SET EXERCISE A: Reproduce, character for character, the entries from the line with "Open the Selection density dropdown" to the line with "point(342,347)".
BEGIN PROVIDED PASSAGE
The preparation strategy of TiO₂/Pd/Ti₃C₂ nanocomposites is illustrated in Scheme 1. The prepared TiO₂/Pd (50 mg) was dispersed in a beaker containing 50 mL of deionized water. Then, single-layer Ti₃C₂ solutions (0.55 mg mL⁻¹) with mass ratios of 1% and 3% to TiO₂ were added, respectively. The beaker was then placed in an ultrasonic cleaner and ultrasonically dispersed for 30 minutes, with the water temperature maintained below 30° to prevent Ti₃C₂ from oxidizing due to high temperature. The well-dispersed mixed solution was left to stand for 30 minutes until the precipitate settled at the bottom of the beaker. The supernatant was removed, and the remaining precipitate solution was centrifuged and washed once, then placed in a vacuum drying oven and dried at 60 °C for 12 h. The dried samples were respectively marked as TiO₂/1% Pd/1% Ti₃C₂, TiO₂/1% Pd/3% Ti₃C₂ and TiO₂/3% Pd/1% Ti₃C₂ for future use. For comparison, TiO₂/1% Ti₃C₂ and TiO₂/3% Ti₃C₂ composite nanomaterials were prepared by the same method.

Scheme 1 Preparation process of the monolayer Ti₃C₂ MXene and TiO₂/Pd and TiO₂/Pd/Ti₃C₂ nanocomposites.

2.5. Characterizations

X-ray diffraction (XRD, Bruker D8 Advance diffractometer) with monochromatic Cu Kα radiation (1.5418 Å) was used to identify the phase composition. Transmission electron microscopy (TEM) images were acquired using a Tecnai G2 F20 U-Twin electron microscope (FEI, USA) with an accelerating voltage of 200 kV, and this same instrument was also employed for HRTEM analysis. X-ray photoelectron spectroscopy (XPS) was conducted on an ESCALAB 250Xi spectrometer (Thermo Fisher Scientific, USA), utilizing 150 W Al Kα radiation and a base pressure of ∼3 × 10⁻⁹ mbar. All binding energies were calibrated against the C 1s peak at 284.8 eV. Electron paramagnetic resonance (EPR) spectra were used to detect ROS by electron spin paramagnetic spectroscopy (Bruker EMX micro). Ultraviolet-visible absorption spectra and diffuse reflectance spectra (DRS) were obtained with a UV-Vis-NIR Spectrometer (Varian Cary 5000). Photoluminescence spectroscopy (PL) was conducted with a Hitachi F4600 instrument, while transient fluorescence spectra were measured with a LifeSpec II Lifetime Spectrometer. All Photoelectrochemical (PEC) experiments were performed using an electrochemical workstation (CHI660E, Chen Hua Instruments Co., Ltd, Shanghai, China) under light irradiation. The photoelectrodes were made from the fabricated sample, a platinum wire, and Ag/AgCl (with saturated KCl), serving as the working electrode, counter electrode, and reference electrode, respectively. The electrochemical impedance spectroscopy (EIS) measurements were obtained in 0.1 M KCl solution containing Fe(CN)₆^3−/4− (1 mM) with a frequency range from 0.01 Hz to 10 000 kHz.
END PROVIDED PASSAGE
BEGIN MATERIAL FOR THIS EXERCISE
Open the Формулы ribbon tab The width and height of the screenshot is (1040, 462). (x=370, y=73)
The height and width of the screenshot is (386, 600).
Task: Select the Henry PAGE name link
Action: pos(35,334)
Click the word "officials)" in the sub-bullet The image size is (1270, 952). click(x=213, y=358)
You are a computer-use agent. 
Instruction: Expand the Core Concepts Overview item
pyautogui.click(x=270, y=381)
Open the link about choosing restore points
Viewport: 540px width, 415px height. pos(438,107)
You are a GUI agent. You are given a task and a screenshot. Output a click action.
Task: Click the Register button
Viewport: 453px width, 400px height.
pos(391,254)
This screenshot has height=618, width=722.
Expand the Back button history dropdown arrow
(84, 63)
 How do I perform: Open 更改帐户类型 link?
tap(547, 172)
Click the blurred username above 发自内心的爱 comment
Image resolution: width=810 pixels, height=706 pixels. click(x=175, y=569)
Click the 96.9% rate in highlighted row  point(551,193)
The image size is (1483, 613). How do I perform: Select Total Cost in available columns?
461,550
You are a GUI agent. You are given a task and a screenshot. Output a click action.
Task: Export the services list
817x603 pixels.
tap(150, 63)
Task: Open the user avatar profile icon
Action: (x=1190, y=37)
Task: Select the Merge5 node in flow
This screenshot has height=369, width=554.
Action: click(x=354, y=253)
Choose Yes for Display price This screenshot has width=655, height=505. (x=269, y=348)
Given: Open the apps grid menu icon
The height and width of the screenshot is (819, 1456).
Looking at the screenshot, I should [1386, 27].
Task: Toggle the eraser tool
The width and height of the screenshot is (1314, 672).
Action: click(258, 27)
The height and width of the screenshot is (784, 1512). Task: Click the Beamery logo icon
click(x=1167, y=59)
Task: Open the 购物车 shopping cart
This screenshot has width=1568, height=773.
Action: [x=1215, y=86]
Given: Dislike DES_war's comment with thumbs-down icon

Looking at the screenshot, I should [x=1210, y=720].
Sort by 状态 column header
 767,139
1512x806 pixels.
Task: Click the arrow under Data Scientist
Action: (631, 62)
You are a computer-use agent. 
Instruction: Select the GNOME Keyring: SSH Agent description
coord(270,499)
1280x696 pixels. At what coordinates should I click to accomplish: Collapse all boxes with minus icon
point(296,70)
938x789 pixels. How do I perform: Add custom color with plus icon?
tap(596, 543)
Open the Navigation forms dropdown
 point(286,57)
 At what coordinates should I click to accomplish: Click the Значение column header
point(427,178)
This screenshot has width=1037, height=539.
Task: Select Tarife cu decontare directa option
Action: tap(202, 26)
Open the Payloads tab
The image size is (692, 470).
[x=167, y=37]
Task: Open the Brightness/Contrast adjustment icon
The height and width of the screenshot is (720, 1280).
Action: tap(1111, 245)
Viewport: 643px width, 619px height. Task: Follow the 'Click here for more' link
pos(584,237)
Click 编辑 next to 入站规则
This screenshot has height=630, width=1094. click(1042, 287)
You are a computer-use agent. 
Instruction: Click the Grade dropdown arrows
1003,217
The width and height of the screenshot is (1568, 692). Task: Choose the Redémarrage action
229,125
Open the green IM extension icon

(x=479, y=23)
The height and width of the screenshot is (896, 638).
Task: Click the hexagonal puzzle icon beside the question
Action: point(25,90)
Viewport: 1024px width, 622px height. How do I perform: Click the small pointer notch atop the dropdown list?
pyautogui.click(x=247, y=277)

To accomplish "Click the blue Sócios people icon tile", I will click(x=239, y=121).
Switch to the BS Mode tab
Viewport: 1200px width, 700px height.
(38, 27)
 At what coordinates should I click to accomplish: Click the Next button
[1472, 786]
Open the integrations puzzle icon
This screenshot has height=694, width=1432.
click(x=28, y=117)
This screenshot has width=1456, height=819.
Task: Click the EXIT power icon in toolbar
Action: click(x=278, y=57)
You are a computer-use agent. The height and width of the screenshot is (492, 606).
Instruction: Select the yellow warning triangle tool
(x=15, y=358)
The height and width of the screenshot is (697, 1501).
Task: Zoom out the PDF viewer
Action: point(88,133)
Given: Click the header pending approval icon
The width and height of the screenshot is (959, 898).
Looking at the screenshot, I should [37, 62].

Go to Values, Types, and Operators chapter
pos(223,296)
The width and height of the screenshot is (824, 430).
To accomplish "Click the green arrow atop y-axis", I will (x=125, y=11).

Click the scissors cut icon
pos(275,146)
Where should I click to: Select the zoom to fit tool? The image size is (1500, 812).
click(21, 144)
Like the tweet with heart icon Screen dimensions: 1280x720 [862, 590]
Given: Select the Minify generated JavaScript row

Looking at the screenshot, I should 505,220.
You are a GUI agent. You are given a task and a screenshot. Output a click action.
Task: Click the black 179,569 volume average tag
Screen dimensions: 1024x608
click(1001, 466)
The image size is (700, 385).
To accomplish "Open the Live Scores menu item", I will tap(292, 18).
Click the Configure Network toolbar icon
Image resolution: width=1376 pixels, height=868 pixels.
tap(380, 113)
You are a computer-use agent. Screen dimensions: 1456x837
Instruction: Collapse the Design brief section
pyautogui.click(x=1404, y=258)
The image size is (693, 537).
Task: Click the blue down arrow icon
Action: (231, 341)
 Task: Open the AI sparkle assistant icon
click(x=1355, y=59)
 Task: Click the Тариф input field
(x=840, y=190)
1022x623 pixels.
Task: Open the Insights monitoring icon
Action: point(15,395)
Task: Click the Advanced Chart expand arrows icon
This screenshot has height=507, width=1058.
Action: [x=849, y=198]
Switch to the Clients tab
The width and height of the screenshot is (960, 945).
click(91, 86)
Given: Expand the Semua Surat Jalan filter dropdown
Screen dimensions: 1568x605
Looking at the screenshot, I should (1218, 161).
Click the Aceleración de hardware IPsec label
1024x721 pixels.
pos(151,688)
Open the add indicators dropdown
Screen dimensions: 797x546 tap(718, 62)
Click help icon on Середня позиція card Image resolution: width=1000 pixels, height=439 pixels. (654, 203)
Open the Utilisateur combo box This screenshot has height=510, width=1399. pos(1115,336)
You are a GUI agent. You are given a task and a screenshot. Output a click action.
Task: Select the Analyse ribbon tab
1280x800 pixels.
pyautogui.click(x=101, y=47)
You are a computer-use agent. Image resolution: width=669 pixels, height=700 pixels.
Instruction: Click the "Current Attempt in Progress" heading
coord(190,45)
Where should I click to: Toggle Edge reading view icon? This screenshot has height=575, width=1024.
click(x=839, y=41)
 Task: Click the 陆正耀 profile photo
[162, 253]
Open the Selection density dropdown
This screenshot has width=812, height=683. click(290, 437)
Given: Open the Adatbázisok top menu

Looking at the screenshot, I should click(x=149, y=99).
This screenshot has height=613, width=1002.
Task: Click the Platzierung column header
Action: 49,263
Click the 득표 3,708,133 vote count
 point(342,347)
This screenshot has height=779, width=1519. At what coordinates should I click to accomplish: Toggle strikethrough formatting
END MATERIAL FOR THIS EXERCISE
SET EXERCISE B: In the passage on preparing the nanocomposites, what are all the composite sample names given, including the two made for comparison?

WORKED SOLUTION A:
Open the Selection density dropdown
This screenshot has width=812, height=683. click(290, 437)
Given: Open the Adatbázisok top menu

Looking at the screenshot, I should click(x=149, y=99).
This screenshot has height=613, width=1002.
Task: Click the Platzierung column header
Action: 49,263
Click the 득표 3,708,133 vote count
 point(342,347)

WORKED SOLUTION B:
- TiO₂/1% Pd/1% Ti₃C₂
- TiO₂/1% Pd/3% Ti₃C₂
- TiO₂/3% Pd/1% Ti₃C₂
- TiO₂/1% Ti₃C₂
- TiO₂/3% Ti₃C₂